通常、下記のような印字タイプのFaktur Pajakを使うことも多いですが、そうでない場合は必ず法定記載事項を記載する、もしくはコンサルタントに確認することが必要です。また問題となるのは、仕入れインボイス(支払インボイス)ですので、仕入れ先から来たFaktur Pajakは必ず、NPWPと突き合わせて確認するようにアドミスタッフに教育することも重要です。

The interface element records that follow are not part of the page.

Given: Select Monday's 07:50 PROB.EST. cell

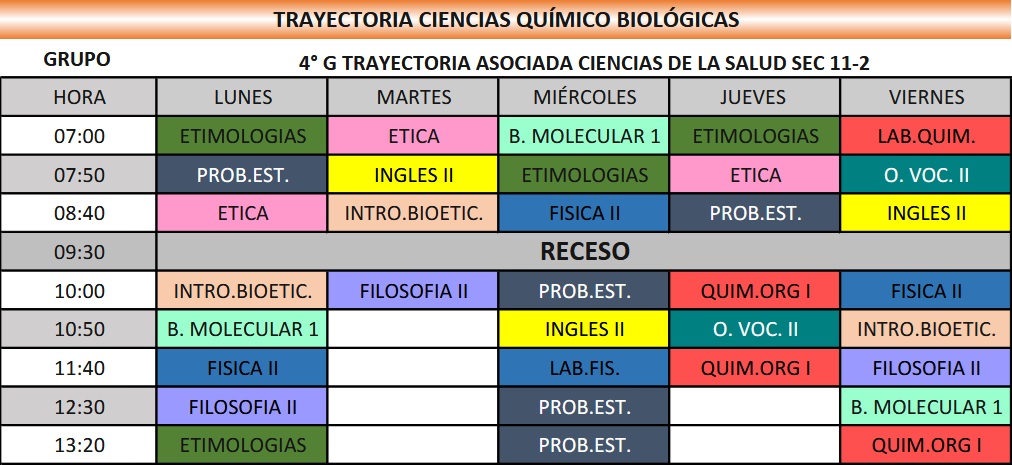Looking at the screenshot, I should 243,175.
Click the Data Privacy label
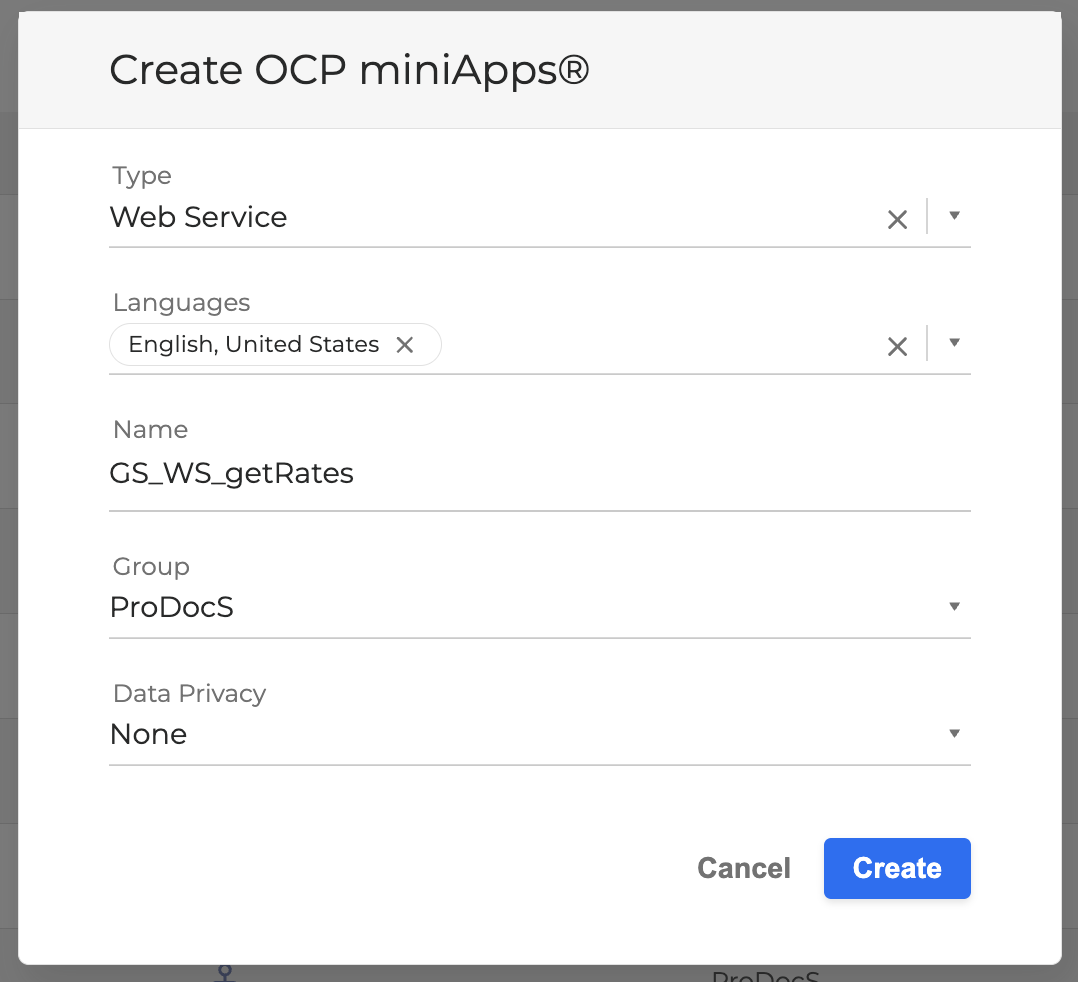The width and height of the screenshot is (1078, 982). point(189,694)
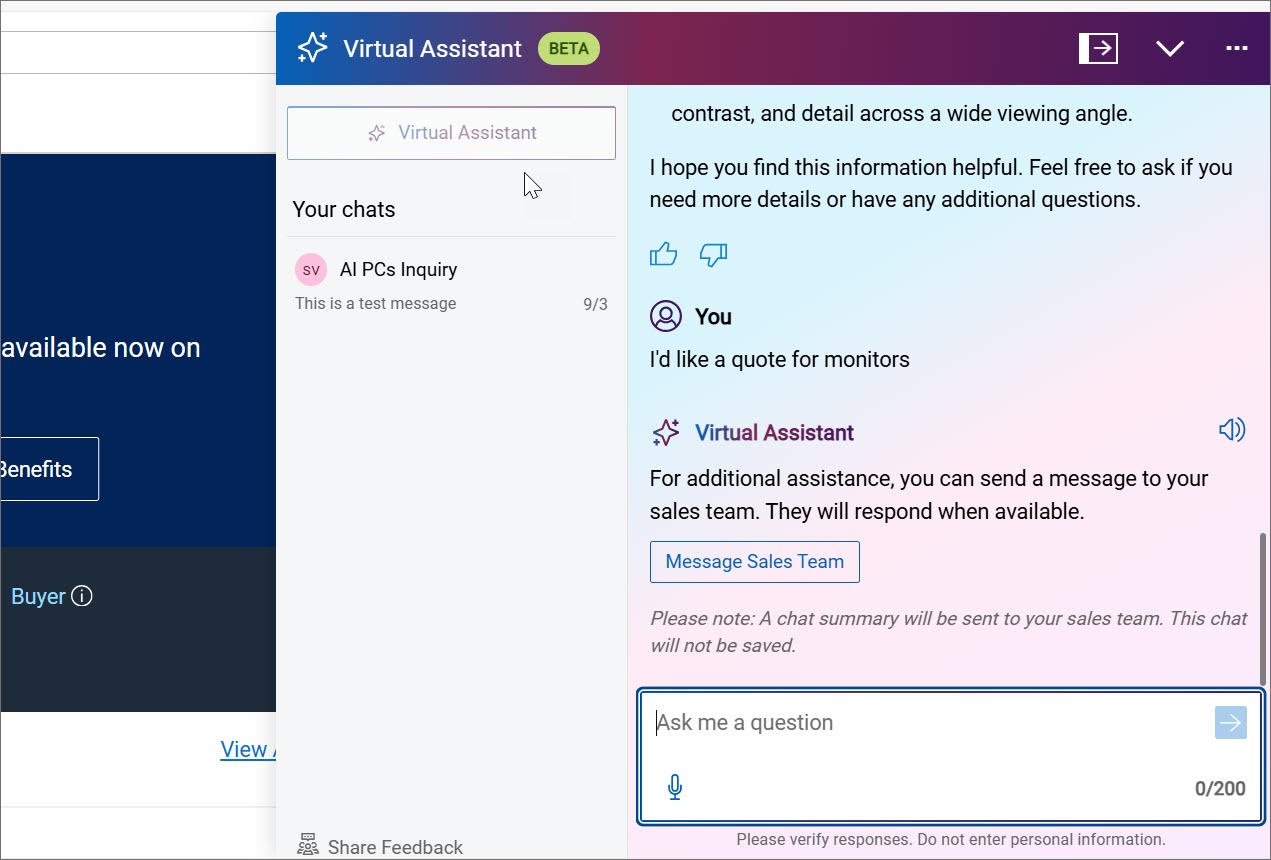This screenshot has width=1271, height=860.
Task: Open the AI PCs Inquiry chat
Action: click(398, 270)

インボイス対策は一つの例で、その他定型的に狙われやすい税務当局対策はいくつかあります。例えば
ロイヤリティ、
支払利息否認、
為替差損の否認といったテーマです。
ロイヤリティに関しては、契約書の用意、料率の確認(まったく法的な根拠はありませんが、一般的に売上連動型ロイヤリティで3%を超えるものは当局に指摘されるケースが多くあります)をすることでリスクの軽減が可能です。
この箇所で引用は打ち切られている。